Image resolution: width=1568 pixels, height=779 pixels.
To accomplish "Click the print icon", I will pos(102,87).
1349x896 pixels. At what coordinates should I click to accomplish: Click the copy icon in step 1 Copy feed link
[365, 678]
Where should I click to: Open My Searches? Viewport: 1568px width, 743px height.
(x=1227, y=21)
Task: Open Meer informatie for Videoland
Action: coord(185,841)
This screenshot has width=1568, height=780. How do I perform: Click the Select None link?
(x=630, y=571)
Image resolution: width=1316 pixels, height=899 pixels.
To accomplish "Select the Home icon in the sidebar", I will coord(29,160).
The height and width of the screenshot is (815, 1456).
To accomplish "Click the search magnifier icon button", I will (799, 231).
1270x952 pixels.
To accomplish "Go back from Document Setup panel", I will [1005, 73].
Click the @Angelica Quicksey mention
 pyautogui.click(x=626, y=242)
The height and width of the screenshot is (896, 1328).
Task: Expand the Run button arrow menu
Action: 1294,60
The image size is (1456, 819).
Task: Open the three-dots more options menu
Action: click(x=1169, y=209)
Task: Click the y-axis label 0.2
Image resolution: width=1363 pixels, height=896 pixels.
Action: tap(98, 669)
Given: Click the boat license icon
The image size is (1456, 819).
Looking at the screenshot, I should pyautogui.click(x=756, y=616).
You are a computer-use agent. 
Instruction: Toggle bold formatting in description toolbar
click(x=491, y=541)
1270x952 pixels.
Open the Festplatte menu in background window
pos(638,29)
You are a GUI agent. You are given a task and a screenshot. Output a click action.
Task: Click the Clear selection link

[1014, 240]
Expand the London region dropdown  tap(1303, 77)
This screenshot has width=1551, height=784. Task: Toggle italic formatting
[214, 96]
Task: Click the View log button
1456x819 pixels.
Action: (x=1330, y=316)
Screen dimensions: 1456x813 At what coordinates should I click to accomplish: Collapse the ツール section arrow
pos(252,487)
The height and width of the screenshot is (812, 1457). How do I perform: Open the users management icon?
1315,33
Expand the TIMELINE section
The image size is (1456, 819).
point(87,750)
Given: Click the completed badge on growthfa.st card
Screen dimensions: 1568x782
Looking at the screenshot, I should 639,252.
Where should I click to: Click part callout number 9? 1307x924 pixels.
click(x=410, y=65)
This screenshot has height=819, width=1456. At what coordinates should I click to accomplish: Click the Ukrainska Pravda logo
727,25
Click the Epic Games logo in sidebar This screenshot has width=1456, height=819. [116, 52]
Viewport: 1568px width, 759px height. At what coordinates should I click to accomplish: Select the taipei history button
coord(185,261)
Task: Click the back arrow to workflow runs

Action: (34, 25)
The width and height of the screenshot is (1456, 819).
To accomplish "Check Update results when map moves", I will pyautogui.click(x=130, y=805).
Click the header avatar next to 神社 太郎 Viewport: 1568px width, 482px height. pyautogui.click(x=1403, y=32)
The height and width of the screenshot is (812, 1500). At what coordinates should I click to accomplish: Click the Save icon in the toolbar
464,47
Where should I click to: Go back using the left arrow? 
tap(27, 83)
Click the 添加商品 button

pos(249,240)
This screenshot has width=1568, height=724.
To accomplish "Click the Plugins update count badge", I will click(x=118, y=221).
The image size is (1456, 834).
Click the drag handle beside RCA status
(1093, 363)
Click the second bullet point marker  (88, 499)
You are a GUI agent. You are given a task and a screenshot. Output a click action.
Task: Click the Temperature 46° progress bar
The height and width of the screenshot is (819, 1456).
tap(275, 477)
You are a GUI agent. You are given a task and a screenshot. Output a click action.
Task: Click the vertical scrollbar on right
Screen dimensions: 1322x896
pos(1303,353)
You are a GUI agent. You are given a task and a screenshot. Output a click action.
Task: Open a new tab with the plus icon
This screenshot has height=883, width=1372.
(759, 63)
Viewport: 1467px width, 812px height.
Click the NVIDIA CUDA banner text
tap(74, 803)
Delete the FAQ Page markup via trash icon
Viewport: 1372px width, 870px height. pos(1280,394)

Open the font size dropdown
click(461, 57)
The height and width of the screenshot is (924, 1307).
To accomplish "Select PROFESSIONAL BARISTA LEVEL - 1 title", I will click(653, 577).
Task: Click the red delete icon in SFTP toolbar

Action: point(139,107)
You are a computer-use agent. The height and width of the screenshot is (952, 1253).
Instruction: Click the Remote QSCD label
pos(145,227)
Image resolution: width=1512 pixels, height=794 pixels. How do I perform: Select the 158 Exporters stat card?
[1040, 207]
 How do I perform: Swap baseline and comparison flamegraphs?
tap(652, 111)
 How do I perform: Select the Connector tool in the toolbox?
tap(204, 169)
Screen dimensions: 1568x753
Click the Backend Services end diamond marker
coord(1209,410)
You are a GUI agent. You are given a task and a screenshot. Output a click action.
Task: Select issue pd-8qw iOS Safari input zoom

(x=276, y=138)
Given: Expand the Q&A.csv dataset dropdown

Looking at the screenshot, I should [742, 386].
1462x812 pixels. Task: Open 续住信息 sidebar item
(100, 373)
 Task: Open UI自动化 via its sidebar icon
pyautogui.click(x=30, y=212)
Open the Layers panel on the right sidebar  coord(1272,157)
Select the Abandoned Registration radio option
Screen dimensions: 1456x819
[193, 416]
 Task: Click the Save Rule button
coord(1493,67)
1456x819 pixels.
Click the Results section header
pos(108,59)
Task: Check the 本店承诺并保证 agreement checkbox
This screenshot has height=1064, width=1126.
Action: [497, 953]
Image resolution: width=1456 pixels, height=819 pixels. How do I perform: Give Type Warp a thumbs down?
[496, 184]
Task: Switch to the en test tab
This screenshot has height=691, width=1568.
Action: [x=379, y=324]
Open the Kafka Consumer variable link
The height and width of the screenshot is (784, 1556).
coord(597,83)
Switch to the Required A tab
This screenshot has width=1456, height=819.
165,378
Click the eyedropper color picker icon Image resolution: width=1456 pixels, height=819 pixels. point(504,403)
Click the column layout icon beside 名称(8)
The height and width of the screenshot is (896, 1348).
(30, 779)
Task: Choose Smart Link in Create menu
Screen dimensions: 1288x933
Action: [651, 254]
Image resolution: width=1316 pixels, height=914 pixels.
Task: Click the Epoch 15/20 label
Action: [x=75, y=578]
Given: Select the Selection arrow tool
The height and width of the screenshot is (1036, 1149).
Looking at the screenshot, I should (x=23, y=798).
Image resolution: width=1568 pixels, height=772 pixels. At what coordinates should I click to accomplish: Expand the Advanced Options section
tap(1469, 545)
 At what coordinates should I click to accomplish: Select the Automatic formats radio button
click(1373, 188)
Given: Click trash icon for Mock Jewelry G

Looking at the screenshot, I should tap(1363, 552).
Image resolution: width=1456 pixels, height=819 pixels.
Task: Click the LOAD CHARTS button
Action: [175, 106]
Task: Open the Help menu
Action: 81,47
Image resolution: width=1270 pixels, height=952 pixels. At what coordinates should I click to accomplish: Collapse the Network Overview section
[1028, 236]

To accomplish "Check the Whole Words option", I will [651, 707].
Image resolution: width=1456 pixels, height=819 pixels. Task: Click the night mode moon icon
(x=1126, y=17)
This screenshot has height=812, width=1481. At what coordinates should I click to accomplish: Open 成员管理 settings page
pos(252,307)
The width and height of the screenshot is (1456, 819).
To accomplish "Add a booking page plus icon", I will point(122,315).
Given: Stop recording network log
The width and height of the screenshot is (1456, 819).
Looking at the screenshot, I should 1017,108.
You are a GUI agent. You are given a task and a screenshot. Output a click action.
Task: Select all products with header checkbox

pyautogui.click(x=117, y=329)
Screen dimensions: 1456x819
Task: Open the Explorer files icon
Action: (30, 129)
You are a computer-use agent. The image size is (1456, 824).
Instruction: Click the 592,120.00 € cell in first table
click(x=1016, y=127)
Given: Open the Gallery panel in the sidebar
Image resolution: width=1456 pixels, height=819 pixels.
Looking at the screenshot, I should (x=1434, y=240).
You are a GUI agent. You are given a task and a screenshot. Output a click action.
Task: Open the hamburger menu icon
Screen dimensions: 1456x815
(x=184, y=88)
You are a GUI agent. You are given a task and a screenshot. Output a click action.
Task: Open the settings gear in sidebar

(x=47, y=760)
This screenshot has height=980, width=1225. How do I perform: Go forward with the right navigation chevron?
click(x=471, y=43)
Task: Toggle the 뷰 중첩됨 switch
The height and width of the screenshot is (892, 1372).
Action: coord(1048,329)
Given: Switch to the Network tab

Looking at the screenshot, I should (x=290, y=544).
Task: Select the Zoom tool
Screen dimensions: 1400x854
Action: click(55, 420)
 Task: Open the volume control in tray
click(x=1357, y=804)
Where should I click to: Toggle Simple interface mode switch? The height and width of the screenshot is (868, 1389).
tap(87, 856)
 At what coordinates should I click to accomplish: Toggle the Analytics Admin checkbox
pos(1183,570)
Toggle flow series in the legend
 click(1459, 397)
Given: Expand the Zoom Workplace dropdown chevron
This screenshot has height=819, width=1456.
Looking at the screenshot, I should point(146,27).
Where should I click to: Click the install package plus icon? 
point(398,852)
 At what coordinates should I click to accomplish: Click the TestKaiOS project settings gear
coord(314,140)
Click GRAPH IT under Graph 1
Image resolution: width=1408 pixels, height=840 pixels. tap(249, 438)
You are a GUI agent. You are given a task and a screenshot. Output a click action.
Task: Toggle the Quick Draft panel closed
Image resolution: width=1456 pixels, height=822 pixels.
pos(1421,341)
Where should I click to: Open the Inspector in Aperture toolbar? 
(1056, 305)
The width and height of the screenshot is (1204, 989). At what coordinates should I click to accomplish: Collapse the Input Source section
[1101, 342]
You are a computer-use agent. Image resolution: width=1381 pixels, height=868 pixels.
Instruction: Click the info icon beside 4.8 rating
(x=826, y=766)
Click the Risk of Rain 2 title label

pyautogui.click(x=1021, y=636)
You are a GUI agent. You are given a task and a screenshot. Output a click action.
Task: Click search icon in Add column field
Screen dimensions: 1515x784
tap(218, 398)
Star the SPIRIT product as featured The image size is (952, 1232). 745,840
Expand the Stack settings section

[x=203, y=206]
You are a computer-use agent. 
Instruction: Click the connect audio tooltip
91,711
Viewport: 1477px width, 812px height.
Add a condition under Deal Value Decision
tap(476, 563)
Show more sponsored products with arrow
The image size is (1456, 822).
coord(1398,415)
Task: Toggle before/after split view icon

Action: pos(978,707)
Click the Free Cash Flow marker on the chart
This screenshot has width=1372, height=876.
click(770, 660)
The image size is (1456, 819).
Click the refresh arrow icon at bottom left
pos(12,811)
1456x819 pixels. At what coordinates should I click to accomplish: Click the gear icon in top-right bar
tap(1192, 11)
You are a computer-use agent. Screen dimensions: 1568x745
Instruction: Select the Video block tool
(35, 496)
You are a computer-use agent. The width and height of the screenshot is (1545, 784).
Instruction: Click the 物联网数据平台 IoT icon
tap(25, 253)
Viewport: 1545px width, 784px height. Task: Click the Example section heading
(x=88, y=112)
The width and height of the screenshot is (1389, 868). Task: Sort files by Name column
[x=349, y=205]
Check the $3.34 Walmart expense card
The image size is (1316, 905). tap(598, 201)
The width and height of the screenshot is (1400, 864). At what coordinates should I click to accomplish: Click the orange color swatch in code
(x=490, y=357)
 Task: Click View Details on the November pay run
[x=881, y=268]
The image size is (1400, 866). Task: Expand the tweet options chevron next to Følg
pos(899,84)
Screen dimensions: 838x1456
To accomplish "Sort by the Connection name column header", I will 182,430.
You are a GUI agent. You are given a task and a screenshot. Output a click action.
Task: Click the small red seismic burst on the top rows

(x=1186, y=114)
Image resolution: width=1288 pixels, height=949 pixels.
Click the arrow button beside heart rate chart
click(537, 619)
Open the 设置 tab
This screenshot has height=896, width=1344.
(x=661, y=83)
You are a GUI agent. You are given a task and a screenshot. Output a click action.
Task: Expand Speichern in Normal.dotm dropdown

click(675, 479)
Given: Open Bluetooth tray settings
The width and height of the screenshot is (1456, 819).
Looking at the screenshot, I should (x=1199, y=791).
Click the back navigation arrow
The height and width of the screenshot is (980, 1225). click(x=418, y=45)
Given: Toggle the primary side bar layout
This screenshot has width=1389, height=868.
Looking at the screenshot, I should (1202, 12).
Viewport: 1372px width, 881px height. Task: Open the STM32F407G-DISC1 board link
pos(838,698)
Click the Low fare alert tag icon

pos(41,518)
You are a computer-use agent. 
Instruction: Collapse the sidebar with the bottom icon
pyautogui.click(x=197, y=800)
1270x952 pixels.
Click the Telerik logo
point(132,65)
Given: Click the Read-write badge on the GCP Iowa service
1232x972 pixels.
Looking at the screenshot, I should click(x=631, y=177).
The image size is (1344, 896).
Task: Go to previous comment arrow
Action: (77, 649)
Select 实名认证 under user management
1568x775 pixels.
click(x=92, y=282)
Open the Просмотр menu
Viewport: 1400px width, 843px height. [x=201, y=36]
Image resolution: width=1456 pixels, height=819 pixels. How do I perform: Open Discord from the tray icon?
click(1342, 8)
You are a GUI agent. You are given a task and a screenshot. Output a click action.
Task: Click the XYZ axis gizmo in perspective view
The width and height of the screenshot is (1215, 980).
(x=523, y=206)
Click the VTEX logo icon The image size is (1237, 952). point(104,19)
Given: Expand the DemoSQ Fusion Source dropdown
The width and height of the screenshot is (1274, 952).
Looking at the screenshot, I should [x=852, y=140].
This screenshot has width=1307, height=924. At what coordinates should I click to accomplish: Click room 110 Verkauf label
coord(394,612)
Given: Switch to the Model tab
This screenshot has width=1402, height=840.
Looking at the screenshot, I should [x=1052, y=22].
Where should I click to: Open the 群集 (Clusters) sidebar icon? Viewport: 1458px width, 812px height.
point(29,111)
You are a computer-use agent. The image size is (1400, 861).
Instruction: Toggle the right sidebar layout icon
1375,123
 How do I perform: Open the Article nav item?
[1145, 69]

——

• [Work to be completed]:
Return only the lines between the one holding "Task: Select the Zoom tool" and the one holding "Given: Expand the Zoom", inclusive, exactly as they appear above.

• [Answer box]:
Task: Select the Zoom tool
Screen dimensions: 1400x854
Action: click(55, 420)
 Task: Open the volume control in tray
click(x=1357, y=804)
Where should I click to: Toggle Simple interface mode switch? The height and width of the screenshot is (868, 1389).
tap(87, 856)
 At what coordinates should I click to accomplish: Toggle the Analytics Admin checkbox
pos(1183,570)
Toggle flow series in the legend
 click(1459, 397)
Given: Expand the Zoom Workplace dropdown chevron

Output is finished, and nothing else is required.